A weak review jumps to style: "I would rename payment to payment_result and split this into smaller functions." That may be reasonable eventually, but it misses the highest-risk issues.

A strong review starts with intent:

"This appears to confirm an order by charging the saved card, marking the order confirmed, saving the payment ID, and sending a confirmation email. I am going to review correctness and side effects first because this flow touches money and customer communication."

Finding 1: missing authorization

High-risk comment: "I do not see a check that the requesting user owns this order or is allowed to confirm it. If order_id comes from the request, another user may be able to confirm someone else's order. I would verify ownership or permission before reading or mutating the order."

Test to name: A user cannot confirm an order owned by another user.

Why this matters: It is a trust-boundary issue, not a style preference.
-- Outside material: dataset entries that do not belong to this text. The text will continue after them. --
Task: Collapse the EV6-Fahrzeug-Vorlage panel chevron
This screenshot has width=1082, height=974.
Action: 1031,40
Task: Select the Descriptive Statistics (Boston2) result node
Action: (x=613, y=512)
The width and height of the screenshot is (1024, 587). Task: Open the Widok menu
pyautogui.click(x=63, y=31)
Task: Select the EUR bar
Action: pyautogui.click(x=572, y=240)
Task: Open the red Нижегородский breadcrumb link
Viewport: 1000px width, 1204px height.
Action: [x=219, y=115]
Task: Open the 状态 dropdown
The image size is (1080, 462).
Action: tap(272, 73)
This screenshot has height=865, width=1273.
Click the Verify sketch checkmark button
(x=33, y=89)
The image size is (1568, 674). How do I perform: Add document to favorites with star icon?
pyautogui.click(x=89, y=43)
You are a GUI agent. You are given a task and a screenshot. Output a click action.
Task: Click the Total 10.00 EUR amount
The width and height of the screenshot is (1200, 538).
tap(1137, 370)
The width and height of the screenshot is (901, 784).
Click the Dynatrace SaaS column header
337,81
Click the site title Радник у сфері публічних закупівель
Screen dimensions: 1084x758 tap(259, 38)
Finding 2: duplicate charge risk

High-risk comment: "The status check helps only if the previous request reached order.save. If charge_card succeeds and the process crashes before saving the payment ID and status, a retry can charge the card again. I would want an idempotency key at the payment provider and a local state model that records the attempt safely."

Test to name: Retrying after a simulated timeout does not create a second charge.

Why this matters: Payment side effects must be safe under retry. This is exactly the kind of issue code review interviews are built to reveal.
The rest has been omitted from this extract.